Y es que a Grace Kelly, el director le prepara un auténtico vía crucis como castigo por sus alegres aventuras e infidelidades. Aquí habría que volver sobre la eterna cuestión, tan debatida, sobre si Hitchcock era o no un moralista misógino que disfrutaba viendo arder en la hoguera a sus actrices. Cuestión que no pienso resolver hoy. Otra cosa es su indiscutible excelencia como cineasta, también en películas menos reconocidas como esta. Y es que el británico maneja los juegos de llaves fílmicas mucho mejor que su protagonista.
En 1998, Andrew Davis, con más presupuesto y muchos más escenarios volvió sobre el tema en “Un crimen perfecto”. Ello podría servir para constatar una vez más el saqueo continuo de los clásicos. Para evidenciar cómo se narraba ayer y como se hace hoy. Y cómo palidece el star system de hoy en relación al de ayer, por mucho que la película la protagonicen Michael Douglas, Viggo Mortensen y Gwynett Paltrow. A esta última, Hitchcock le hubiera sacado muchísimo más partido en ese papel.

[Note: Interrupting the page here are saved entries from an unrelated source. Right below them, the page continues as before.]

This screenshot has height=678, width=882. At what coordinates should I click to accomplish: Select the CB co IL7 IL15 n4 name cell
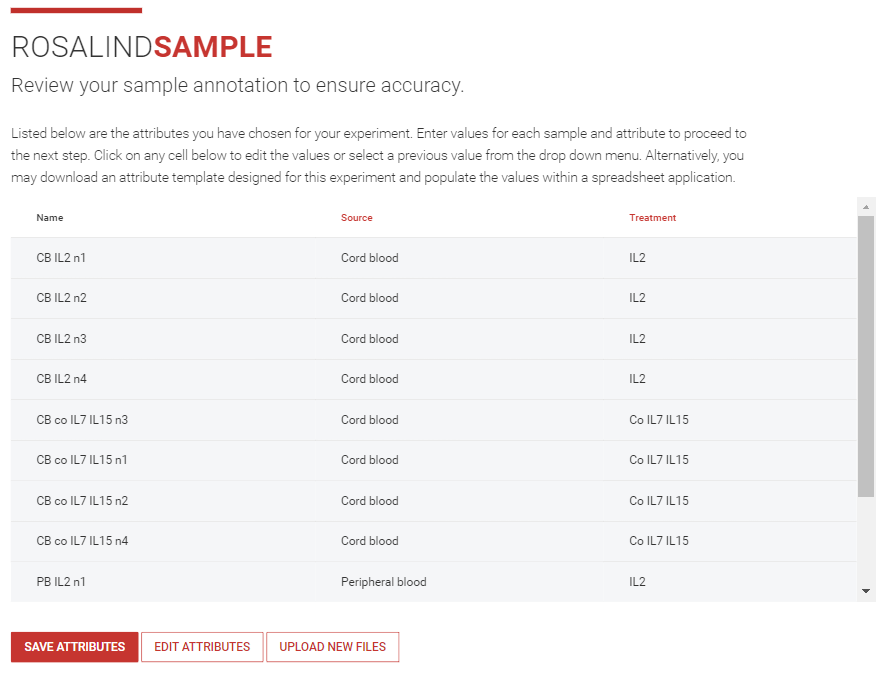coord(163,541)
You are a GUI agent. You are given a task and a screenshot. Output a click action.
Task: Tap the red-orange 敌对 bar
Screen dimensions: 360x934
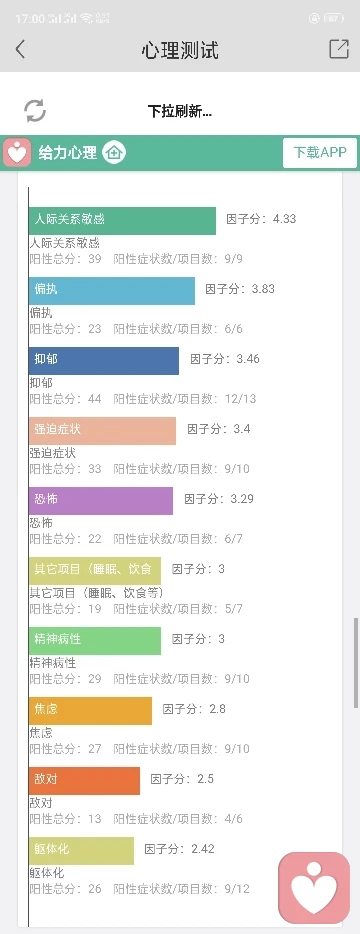85,781
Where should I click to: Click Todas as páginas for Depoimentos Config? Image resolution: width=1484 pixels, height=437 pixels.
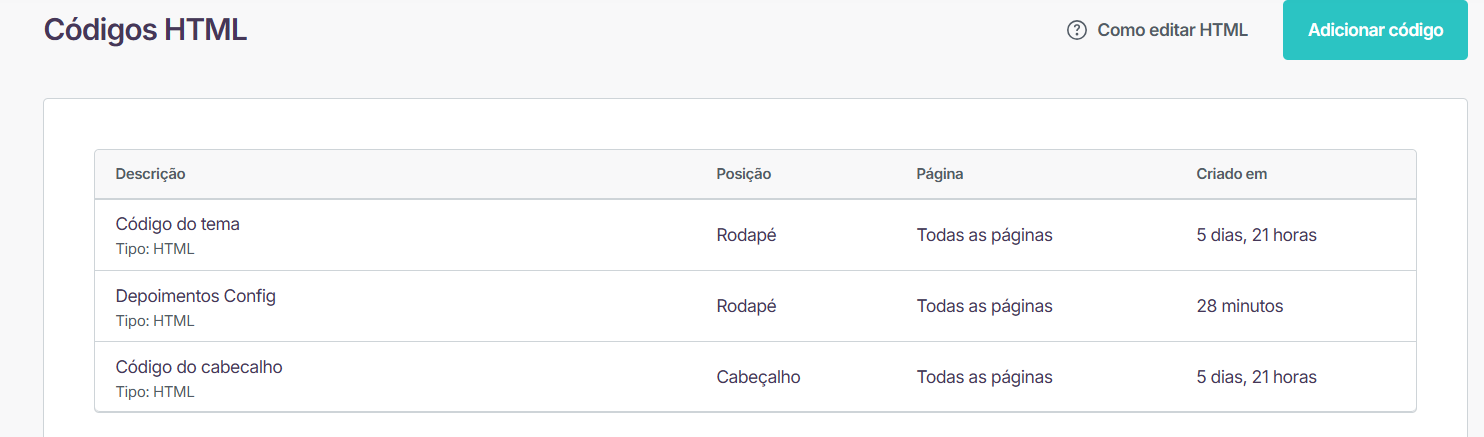pyautogui.click(x=984, y=306)
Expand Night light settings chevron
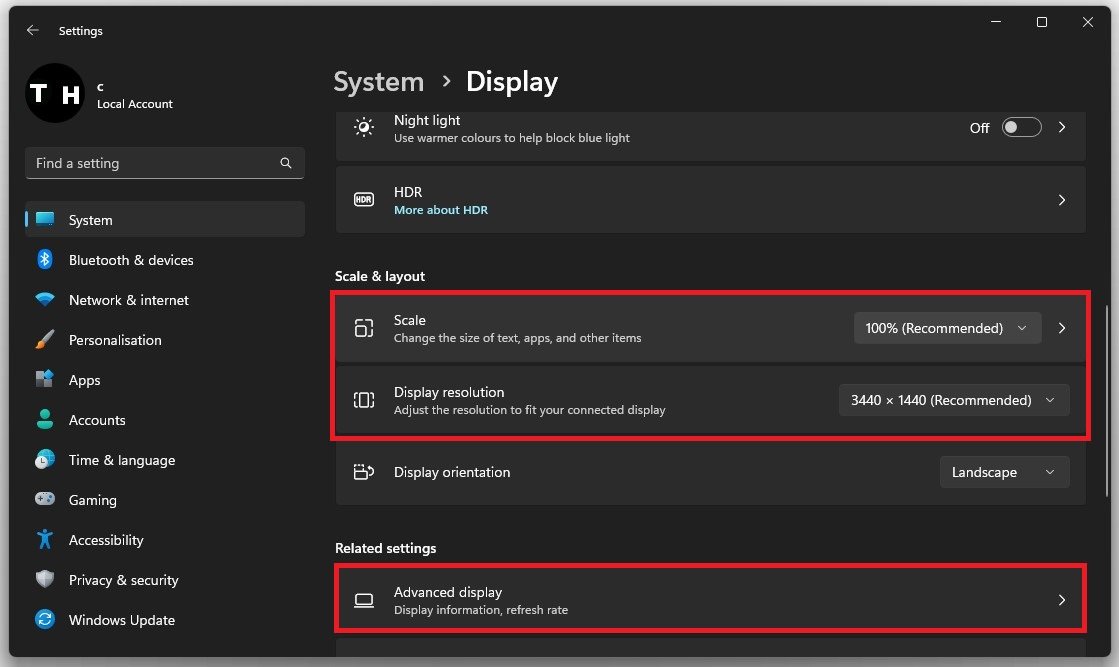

Pero los problemas son otros, comenzando por el guión. En realidad son tantos que se resumen en uno. Vuelvo a tomar el cronómetro. En este caso para medir durante cuanto tiempo me aburro. Resultado: 107 minutos. Termino con una frase que no es de Hitchcock, es de Wilder. La auténtica medida de una buena o mala película la marca el aburrimiento.